8/24/08 Spiritual Presentations Signs are everywhere when you live attuned to the presence of God. It’s one of those favors which we hesitate to ask for because we think God will think we’re testing Him. But sometimes we want to be comforted by a sign, and sometimes we get one whether we ask for it or not.
Non-spiritual people scoff, saying we find what we want to see. Well, yes – that’s how it works. Deep inside, their objection is that what we see has nothing to do, really, with God, when as for us we start with the premise that everything has to do with the divine presence, and signs of that presence are logical occurrences.
So we see what we’re open to seeing, as scoffers do not see what they’re closed to seeing. Mystics are called to open the heart and mind as completely as possible — to skeptics this opens them up to deceit (perception leads to deception) but when all is God and God is all, everything from truth to deceit is a tool He uses for our benefit.

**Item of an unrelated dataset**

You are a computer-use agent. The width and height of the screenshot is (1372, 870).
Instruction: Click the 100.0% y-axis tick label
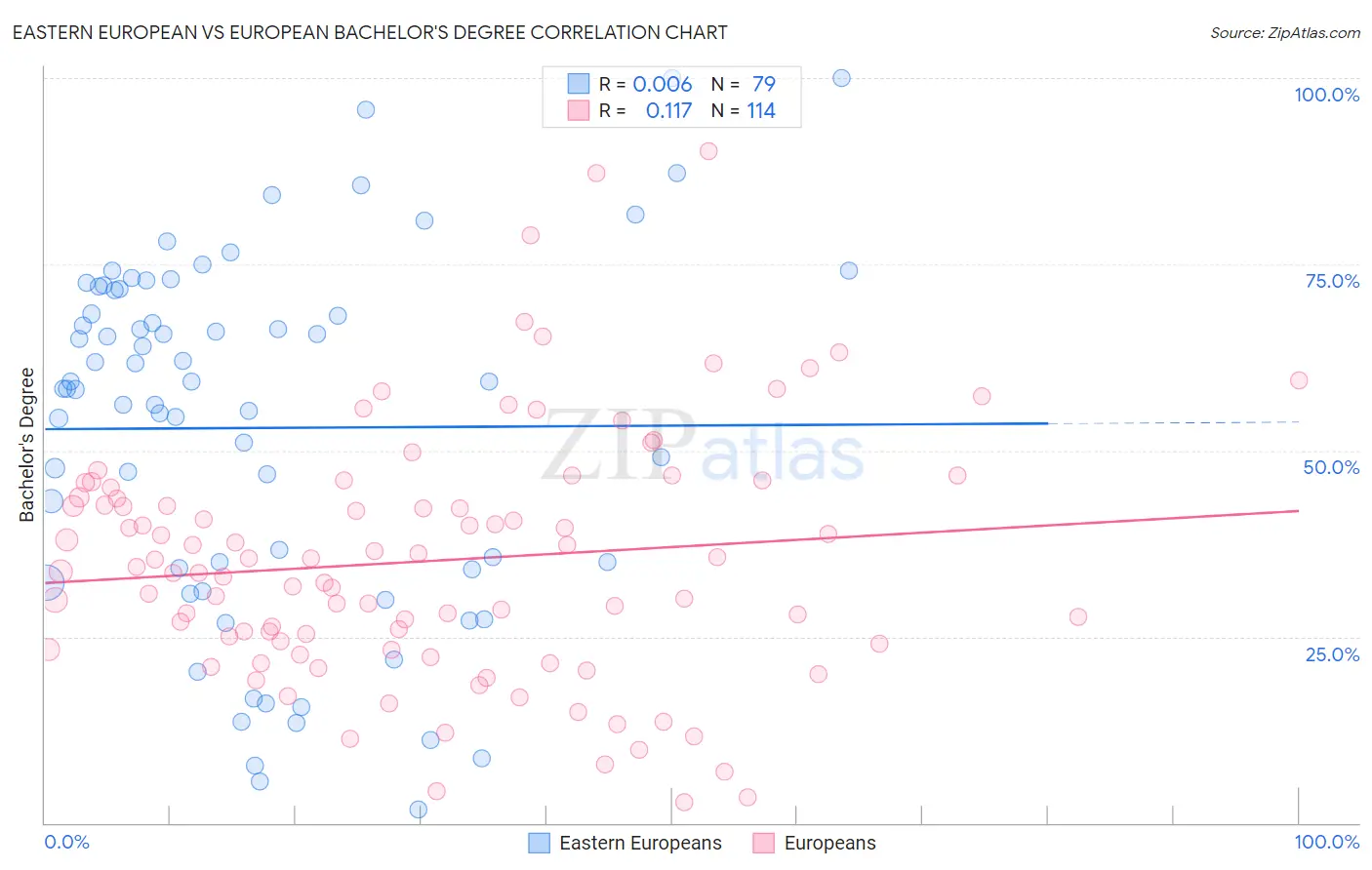click(x=1326, y=95)
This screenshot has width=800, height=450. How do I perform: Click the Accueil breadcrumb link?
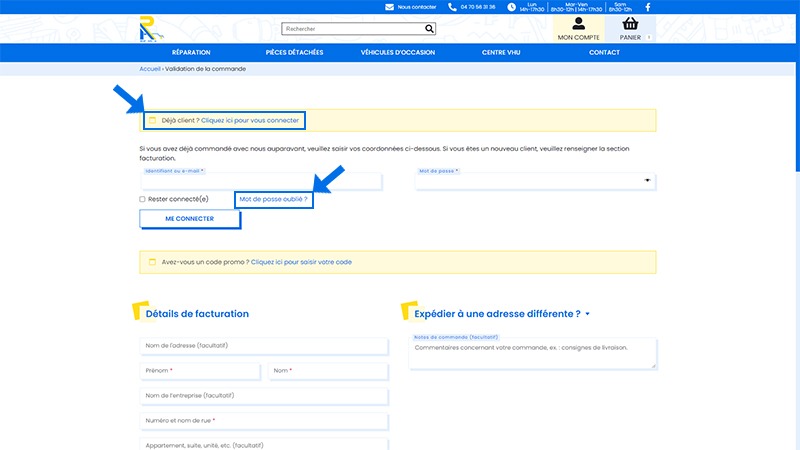click(150, 69)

Nothing stands outside the realm of God – this isn’t being deceived; this is assuring truth by being open to what the Creator shows us.

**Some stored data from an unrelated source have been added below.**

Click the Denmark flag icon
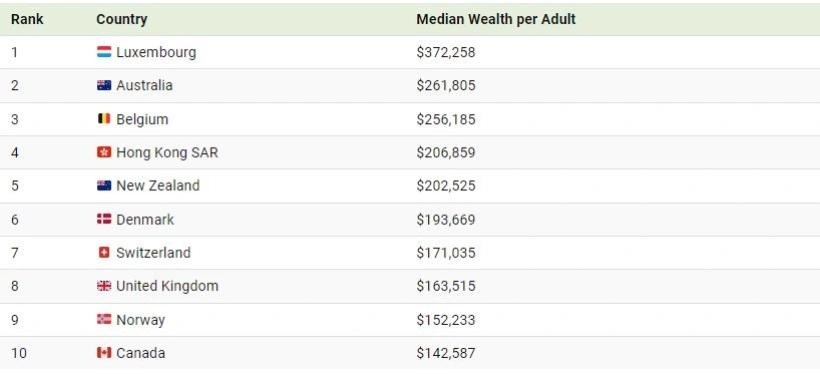[x=104, y=219]
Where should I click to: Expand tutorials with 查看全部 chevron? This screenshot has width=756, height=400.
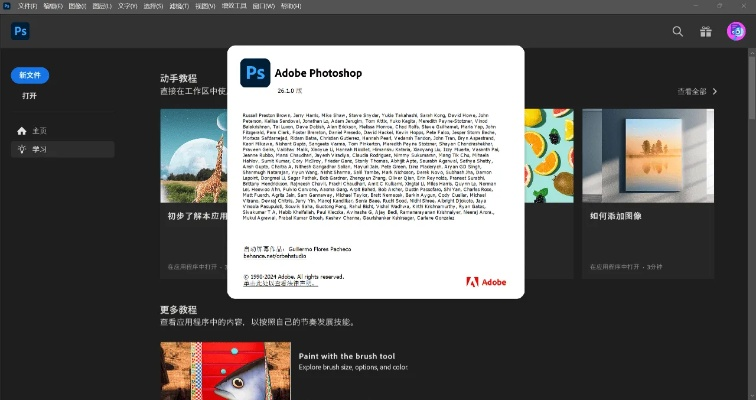pyautogui.click(x=713, y=91)

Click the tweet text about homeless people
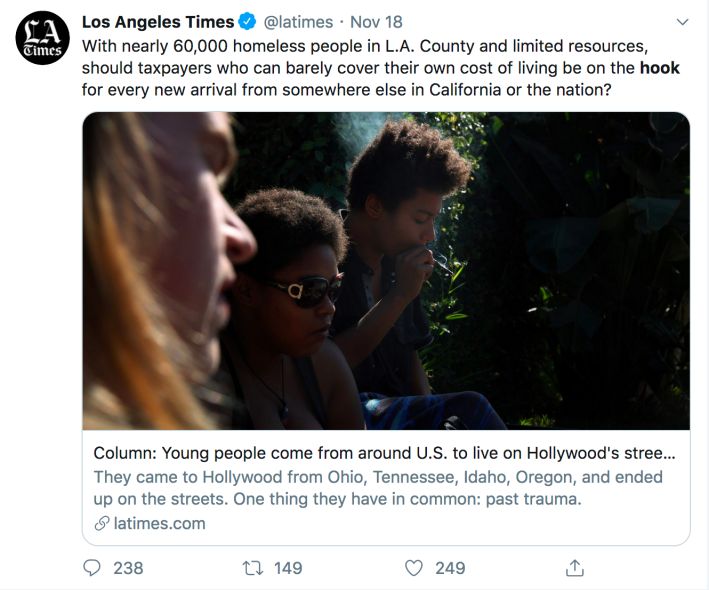click(x=381, y=68)
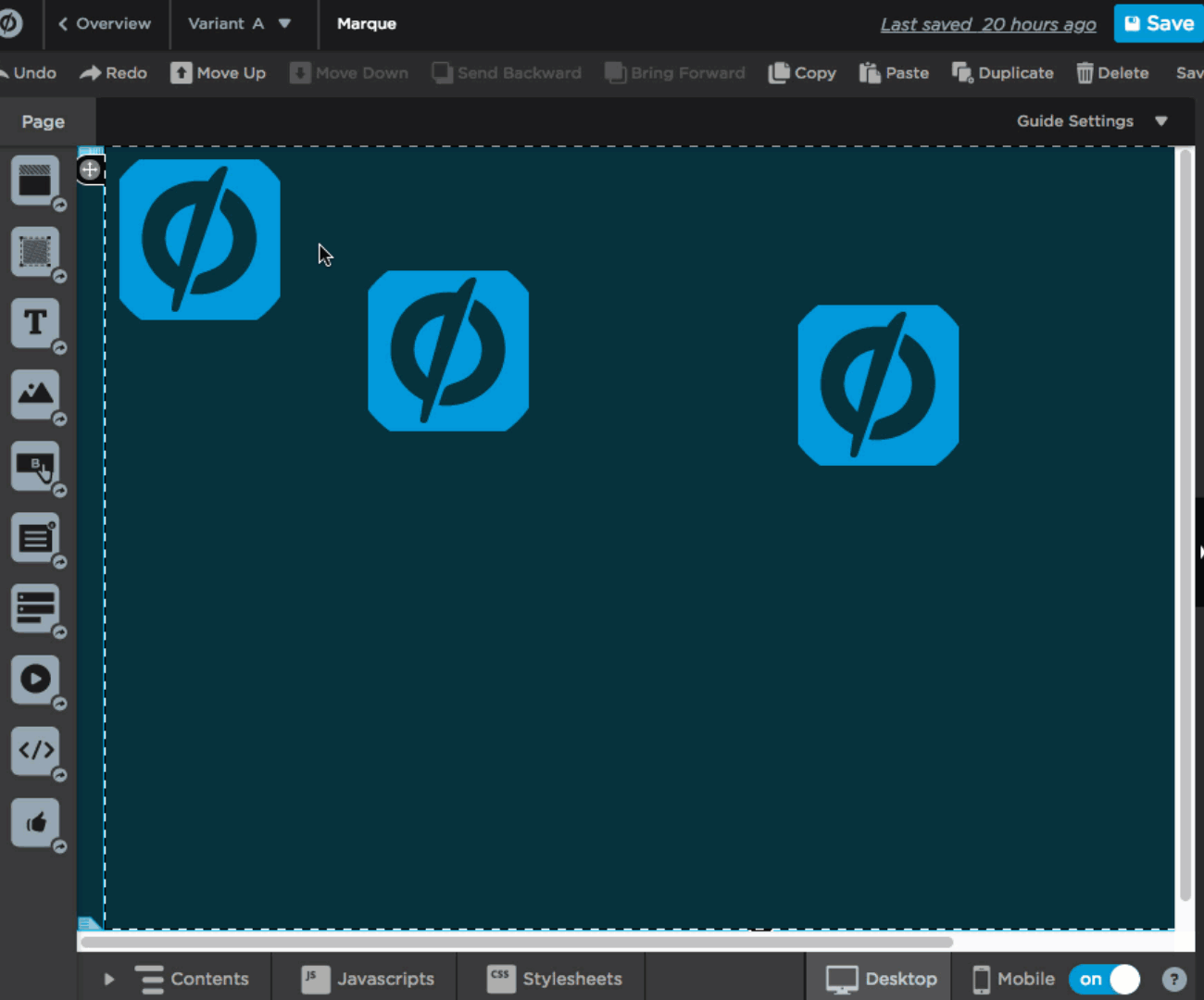
Task: Click the horizontal scrollbar below canvas
Action: point(517,942)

Four days ago my mother and I started out to get her home to the mourning she must face back in civilization after the mourning we did together here in the woods. In the early-morning, five-mile boat trip that was the first leg of the journey, we experienced three things that we probably would have missed if we hadn’t gone back to look for the pair of reading glasses that Mom didn’t remember having packed. As we tooled full-speed away again, two eagles kept pace with us for a while; close by us and close to the water. Then right next to the boat the adult eagle “lowered the landing gear” and swept up a fish from the water’s surface with the grace of an athlete. Pulling ahead and going for the trees of the island we were passing, they gave us a front-row view of the young eagle trying to grab the fish away from the adult and the adult trying to maintain its perch. In my experience, eagles just don’t do things like this that close to human interference. Then we saw the only baby loon known to have survived this season on this part of the lake. Last, right where we were going to land the boat, a doe and two fawns passed along the shoreline and into the woods. My mom couldn’t get her camera out in time, but I told her to keep it handy because deer like to hang out on the road, so we might see them further on as we started the next leg of the trip. Sure enough, once we got going in the car, the three deer were ahead on the road and willing to pose for pictures.

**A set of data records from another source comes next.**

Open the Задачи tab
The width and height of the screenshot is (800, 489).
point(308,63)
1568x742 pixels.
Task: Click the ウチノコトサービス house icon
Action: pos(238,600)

If you don’t believe there is a God who created these things, then naturally you can’t believe He orchestrated their appearance at an emotionally-charged moment in our lives. Amidst the goodbyes, the mourning process, the fears of our own mortality and of never seeing each other again, the contrasts between the woods and the world, and the anticipated stress of the next few days for both of us in our own duties, God was using the tools at hand to show us His presence and remind us that His comforting grace is with us always.
It wouldn’t have mattered what we believed – if the Creator of these things puts them together in this way and in this time, nothing we do or do not believe makes it not have happened. But we are blessed when we recognize the work of God, and I not only believe in God, but also that His biggest desire is that I be blessed. Could anything be more momentous than that?